(Exercise aim): Use the entries below and reproduce exactly the lines from the one containing "Screen dimensions: 896x1335" down to the one containing "Open Tello ファームウェアアップデート方法", both of them included.

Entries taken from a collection
-- Opening Marker --

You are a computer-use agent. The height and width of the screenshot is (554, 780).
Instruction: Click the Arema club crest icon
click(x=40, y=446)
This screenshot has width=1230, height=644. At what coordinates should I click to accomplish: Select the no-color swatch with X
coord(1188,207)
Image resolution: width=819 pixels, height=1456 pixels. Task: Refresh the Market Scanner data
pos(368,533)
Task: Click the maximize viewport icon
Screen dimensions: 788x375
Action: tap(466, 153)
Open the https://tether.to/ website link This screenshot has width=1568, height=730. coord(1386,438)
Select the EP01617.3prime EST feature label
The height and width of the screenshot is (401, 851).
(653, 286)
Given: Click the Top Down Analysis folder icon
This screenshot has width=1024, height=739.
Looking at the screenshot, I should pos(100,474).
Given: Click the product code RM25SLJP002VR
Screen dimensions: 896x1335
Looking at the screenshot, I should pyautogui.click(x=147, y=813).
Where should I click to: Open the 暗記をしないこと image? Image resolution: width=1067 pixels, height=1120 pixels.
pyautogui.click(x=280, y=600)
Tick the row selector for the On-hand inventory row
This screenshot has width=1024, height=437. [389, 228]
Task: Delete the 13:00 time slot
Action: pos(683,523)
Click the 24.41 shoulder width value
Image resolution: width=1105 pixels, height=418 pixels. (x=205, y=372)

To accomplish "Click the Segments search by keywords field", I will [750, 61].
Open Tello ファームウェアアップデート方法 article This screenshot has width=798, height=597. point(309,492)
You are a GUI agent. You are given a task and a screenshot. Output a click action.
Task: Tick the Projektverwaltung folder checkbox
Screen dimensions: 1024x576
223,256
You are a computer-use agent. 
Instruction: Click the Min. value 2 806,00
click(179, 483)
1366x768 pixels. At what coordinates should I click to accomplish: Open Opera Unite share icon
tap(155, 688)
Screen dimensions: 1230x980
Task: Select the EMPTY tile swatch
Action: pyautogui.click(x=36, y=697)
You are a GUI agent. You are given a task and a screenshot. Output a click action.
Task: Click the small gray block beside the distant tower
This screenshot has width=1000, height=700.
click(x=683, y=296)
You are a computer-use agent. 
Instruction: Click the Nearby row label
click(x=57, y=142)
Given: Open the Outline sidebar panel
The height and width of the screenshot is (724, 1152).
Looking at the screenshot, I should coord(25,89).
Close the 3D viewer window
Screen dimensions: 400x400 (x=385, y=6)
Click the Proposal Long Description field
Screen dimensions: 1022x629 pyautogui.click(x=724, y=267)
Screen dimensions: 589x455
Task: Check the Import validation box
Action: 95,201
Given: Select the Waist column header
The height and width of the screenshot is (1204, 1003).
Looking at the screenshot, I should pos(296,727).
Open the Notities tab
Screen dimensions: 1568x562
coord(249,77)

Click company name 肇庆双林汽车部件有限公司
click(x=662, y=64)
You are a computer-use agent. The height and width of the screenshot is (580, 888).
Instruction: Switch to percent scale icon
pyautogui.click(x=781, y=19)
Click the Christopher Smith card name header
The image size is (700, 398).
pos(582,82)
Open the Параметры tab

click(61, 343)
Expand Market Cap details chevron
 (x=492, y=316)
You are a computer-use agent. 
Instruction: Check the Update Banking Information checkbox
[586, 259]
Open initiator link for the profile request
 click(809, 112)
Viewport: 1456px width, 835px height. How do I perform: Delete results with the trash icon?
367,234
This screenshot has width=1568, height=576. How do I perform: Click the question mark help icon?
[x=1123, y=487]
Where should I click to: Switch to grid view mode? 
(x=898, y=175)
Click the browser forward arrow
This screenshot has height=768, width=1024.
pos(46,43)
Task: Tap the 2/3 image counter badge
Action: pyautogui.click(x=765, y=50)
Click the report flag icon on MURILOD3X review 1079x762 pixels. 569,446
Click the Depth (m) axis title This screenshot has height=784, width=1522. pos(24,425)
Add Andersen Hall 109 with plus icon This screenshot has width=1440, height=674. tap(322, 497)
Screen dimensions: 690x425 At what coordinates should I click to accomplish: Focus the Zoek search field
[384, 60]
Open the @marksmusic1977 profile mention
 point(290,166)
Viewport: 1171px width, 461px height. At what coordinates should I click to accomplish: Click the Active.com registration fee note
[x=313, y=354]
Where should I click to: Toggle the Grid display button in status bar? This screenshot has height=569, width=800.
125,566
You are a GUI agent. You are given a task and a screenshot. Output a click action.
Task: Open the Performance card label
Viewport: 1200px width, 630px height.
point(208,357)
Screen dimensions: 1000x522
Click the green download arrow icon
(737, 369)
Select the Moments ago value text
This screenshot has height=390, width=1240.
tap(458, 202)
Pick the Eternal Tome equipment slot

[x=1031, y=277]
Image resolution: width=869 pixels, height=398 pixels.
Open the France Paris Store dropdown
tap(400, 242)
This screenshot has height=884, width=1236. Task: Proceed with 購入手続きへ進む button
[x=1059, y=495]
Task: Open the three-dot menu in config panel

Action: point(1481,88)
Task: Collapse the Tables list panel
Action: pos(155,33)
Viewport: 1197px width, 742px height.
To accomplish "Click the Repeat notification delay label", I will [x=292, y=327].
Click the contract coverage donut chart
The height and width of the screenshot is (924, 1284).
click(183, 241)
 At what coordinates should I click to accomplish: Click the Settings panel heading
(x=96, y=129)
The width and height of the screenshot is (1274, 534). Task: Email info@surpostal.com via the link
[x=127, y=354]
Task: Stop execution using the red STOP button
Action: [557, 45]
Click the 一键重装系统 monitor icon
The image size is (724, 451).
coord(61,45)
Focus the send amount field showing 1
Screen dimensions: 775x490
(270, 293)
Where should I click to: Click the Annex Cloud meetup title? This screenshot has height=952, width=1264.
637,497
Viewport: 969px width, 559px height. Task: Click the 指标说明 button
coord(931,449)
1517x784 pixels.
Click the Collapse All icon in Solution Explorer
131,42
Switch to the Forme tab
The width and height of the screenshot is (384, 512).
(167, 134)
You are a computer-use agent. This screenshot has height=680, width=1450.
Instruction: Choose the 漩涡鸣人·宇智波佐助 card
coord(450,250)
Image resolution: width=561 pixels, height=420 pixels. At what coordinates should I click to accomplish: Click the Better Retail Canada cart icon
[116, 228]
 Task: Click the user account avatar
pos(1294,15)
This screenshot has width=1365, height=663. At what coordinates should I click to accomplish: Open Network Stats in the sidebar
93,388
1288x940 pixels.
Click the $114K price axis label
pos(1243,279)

-- Closing Marker --

(Answer to this exercise):
Screen dimensions: 896x1335
Looking at the screenshot, I should pyautogui.click(x=147, y=813).
Where should I click to: Open the 暗記をしないこと image? Image resolution: width=1067 pixels, height=1120 pixels.
pyautogui.click(x=280, y=600)
Tick the row selector for the On-hand inventory row
This screenshot has width=1024, height=437. [389, 228]
Task: Delete the 13:00 time slot
Action: pos(683,523)
Click the 24.41 shoulder width value
Image resolution: width=1105 pixels, height=418 pixels. (x=205, y=372)

To accomplish "Click the Segments search by keywords field", I will [750, 61].
Open Tello ファームウェアアップデート方法 article This screenshot has width=798, height=597. point(309,492)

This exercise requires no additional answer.